Таким образом, Тургенев преобразует описание пейзажа через временную динамику повествования, которое почти полностью сжимается до образа дороги. Читателю предлагается понаблюдать, как возникает этот живописный вид («Какой вид!»); однако нельзя сказать, что эта «картина» заключена в рамку и неизменна. Напротив, этот пейзаж до краев наполнен темпоральностью природы и физическим движением, сходством повествования с живым опытом. Дорога в повествовании делает возможным движение через отдельные пространственные и временные явления, что усиливает у читателя ощущение полноты иллюзии. Тургеневские дороги не вмешивают визуальное в вербальное и наоборот, как это делали окна натуральной школы, а сохраняют намек на их различение, подчеркивая сдвиги между репрезентативными методами и создавая впечатление, что эта «действительность» как будто бы безгранична в своем объеме и разнообразии. Хотя соединение пространственного и временного в очерке предполагает определенную эпистемологическую полноту, в тургеневские описания все же закрадывается неизбежная тщетность этого проекта. Читатель получает приглашение посмотреть на мощную пространственную иллюзию, но сохраняющееся напряжение литературного описания все же дает о себе знать. В конце концов, даже когда вид приближается, например при помощи повторения пространственных предлогов, эффект создается в большей мере из-за последовательного накопления текста, а не за счет чего-то, напоминающего визуальный гештальт. Таким образом, описание раз за разом уступает дорогу повествованию. За счет активизации визуального тургеневский очерк приближается к многомерному опыту, но именно здесь текст наталкивается на свои границы, признавая трудность перевода визуального в вербальное, и, если брать шире, сложность превращения действительности в достоверное изображение.
Как будет показано в следующем разделе, в романах Тургенева эта эстетическая функция иногда дополняется более широкими социальными и даже этическими выводами.

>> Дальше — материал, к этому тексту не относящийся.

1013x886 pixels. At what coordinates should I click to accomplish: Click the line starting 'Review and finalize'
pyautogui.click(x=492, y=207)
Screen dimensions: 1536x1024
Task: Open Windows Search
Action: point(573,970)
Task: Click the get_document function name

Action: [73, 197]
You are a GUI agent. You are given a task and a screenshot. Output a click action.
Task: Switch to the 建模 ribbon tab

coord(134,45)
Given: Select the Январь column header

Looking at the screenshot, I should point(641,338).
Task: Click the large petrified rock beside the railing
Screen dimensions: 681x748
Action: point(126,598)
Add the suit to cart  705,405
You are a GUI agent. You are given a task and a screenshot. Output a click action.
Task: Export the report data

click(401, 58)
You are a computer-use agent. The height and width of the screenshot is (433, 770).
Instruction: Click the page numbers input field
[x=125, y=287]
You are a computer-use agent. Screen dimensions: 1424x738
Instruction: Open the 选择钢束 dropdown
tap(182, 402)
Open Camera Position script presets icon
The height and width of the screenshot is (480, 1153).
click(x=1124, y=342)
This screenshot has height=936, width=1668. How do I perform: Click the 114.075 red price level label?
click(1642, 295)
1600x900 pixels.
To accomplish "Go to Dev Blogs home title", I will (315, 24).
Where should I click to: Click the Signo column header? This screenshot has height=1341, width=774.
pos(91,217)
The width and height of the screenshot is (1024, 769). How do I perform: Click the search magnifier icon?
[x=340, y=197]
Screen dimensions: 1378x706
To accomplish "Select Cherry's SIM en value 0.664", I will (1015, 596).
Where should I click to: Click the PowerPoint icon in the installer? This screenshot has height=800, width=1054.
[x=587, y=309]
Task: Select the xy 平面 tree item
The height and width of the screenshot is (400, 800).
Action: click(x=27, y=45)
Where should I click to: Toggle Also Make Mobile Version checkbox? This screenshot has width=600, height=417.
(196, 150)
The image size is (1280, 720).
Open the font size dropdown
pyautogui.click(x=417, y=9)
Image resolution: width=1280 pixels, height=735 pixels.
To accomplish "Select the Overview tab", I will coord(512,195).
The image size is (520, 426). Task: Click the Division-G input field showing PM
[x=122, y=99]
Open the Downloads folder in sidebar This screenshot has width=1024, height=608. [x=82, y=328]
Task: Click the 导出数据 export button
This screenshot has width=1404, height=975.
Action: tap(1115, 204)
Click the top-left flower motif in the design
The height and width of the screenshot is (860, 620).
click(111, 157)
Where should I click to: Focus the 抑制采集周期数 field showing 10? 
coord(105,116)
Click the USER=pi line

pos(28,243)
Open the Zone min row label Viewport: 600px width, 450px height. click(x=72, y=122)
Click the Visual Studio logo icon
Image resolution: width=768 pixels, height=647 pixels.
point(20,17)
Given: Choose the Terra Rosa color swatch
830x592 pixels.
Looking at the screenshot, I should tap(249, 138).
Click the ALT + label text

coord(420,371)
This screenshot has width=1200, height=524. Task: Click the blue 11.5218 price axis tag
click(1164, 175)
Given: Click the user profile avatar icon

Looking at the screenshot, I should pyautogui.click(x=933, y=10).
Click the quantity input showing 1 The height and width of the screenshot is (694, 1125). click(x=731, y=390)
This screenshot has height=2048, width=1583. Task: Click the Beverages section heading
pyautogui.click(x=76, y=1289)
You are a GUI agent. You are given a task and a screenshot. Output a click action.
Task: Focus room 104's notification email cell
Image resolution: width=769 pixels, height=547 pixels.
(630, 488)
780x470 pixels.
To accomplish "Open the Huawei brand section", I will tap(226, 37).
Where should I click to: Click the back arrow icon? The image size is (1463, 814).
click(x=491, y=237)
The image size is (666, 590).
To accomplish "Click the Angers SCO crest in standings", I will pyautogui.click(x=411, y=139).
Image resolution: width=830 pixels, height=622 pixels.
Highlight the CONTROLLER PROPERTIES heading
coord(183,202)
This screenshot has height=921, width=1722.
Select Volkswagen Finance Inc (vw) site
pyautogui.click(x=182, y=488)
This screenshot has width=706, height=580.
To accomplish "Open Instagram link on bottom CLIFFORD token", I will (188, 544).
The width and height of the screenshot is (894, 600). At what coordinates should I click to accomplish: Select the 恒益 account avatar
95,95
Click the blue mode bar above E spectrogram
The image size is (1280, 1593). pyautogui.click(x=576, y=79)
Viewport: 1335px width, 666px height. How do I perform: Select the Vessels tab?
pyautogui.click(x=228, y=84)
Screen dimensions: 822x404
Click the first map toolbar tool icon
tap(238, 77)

Но интересно отметить, что эта внеэстетическая функция присутствует даже в самом импрессионистическом тургеневском очерке «Лес и степь». В начале очерка рассказчик описывает случайную встречу во время прогулки по лесу: «…шагом пробирается мужик, ставит заранее лошадь в тень… Вы поздоровались с ним, отошли – звучный лязг косы раздается за вами» [Там же: 384]. Несомненно, в этом моменте есть что-то от оптимистичного демократического реализма натуральной школы, ее стремления поставить все слои общества в равные условия или по меньшей мере сделать их одинаково видимыми. Путешествуя по окрестностям, тургеневский рассказчик и его спутники-читатели, в большинстве своем представители привилегированного сословия, помещики, как и сам автор, удостаиваются возможности мельком заглянуть в эти незнакомые социальные пространства. И хотя охотник не встречает всех и не испытывает всего – это, в конце концов, было бы невозможно – в иллюзии безграничного пространства и нескончаемой дороги, Тургенев предлагает иллюзию действительности, которая также никогда не заканчивается, образ без рамки и редакции, и поэтому является целостной. Но мы также должны помнить, что тургеневский рассказчик проводит свои дни на охоте ради развлечения, в то время как крестьянин, мимо которого он проезжает по дороге, проводит свой день, занимаясь тяжелым физическим трудом. Все, что остается от этой суровой действительности, – это звуки от взмахов косой. Другими словами, безостановочное движение повествования разъедает описание. Увиденный в пейзаже крестьянин мгновенно становится просто звуком рассекающей воздух косы, а в следующий момент исчезает совсем. В более широком художественном мире романа, где больше пространства и времени и больше разнообразия повествования, Тургенев будет искать способы управлять этим напряжением между повествованием и описанием и тем самым развить социальные и этические смыслы такого повествования: что значит насладиться живописным видом, увидеть мельком крестьянина, а затем просто проехать мимо.
Пейзажная «живопись» Тургенева
Перед отправлением похоронной процессии Тургенева из Парижа в Санкт-Петербург, 1 октября 1883 года, художник Алексей Боголюбов произнес прощальную речь. В ней он использует прием, который станет распространенным тропом среди исследователей Тургенева, – Боголюбов сравнивает писателя с великим художником-пейзажистом.